[Stored records]
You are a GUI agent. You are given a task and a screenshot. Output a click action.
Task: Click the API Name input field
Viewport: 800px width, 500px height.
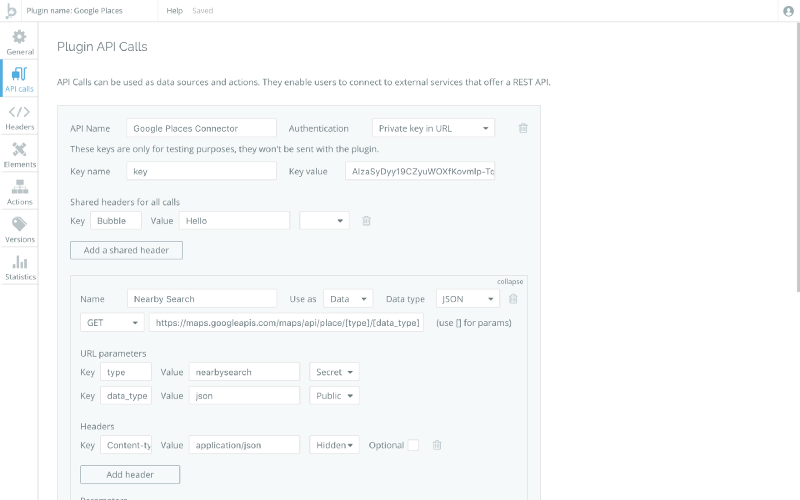pos(201,128)
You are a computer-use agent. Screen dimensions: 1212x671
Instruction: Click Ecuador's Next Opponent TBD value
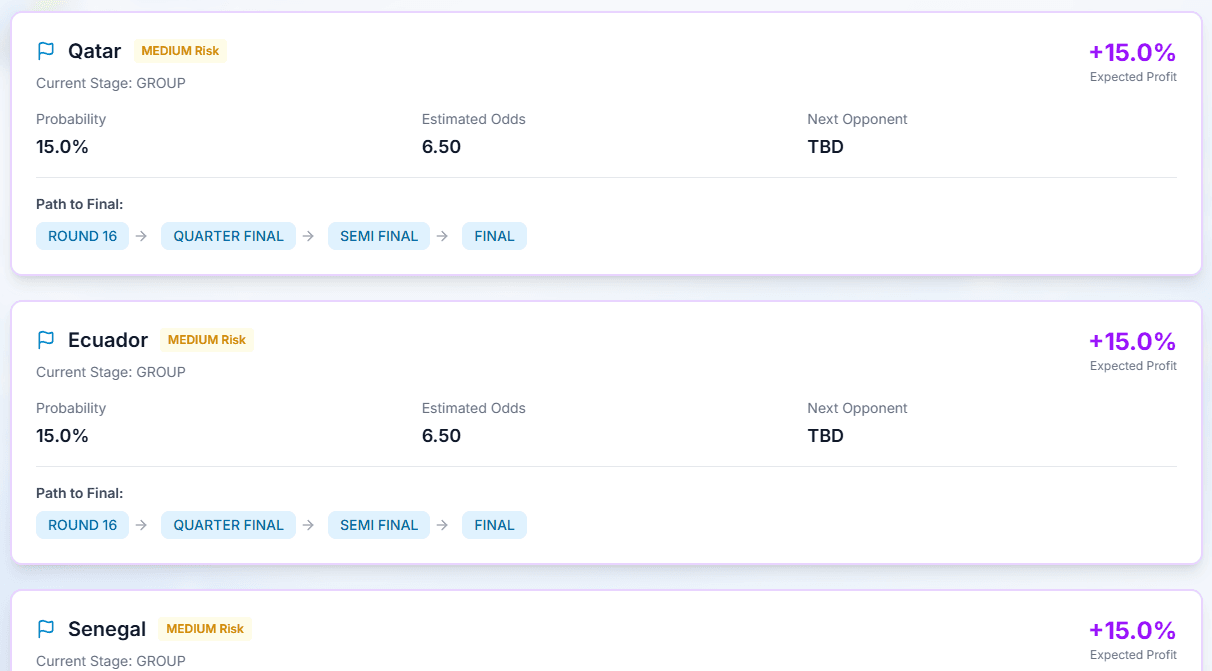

What the task requires: Print out every entry above without changing a word, and leave out the pictures.

Answer for the task:
You are a GUI agent. You are given a task and a screenshot. Output a click action.
Task: Click the API Name input field
Viewport: 800px width, 500px height.
pos(201,128)
You are a computer-use agent. Screen dimensions: 1212x671
Instruction: Click Ecuador's Next Opponent TBD value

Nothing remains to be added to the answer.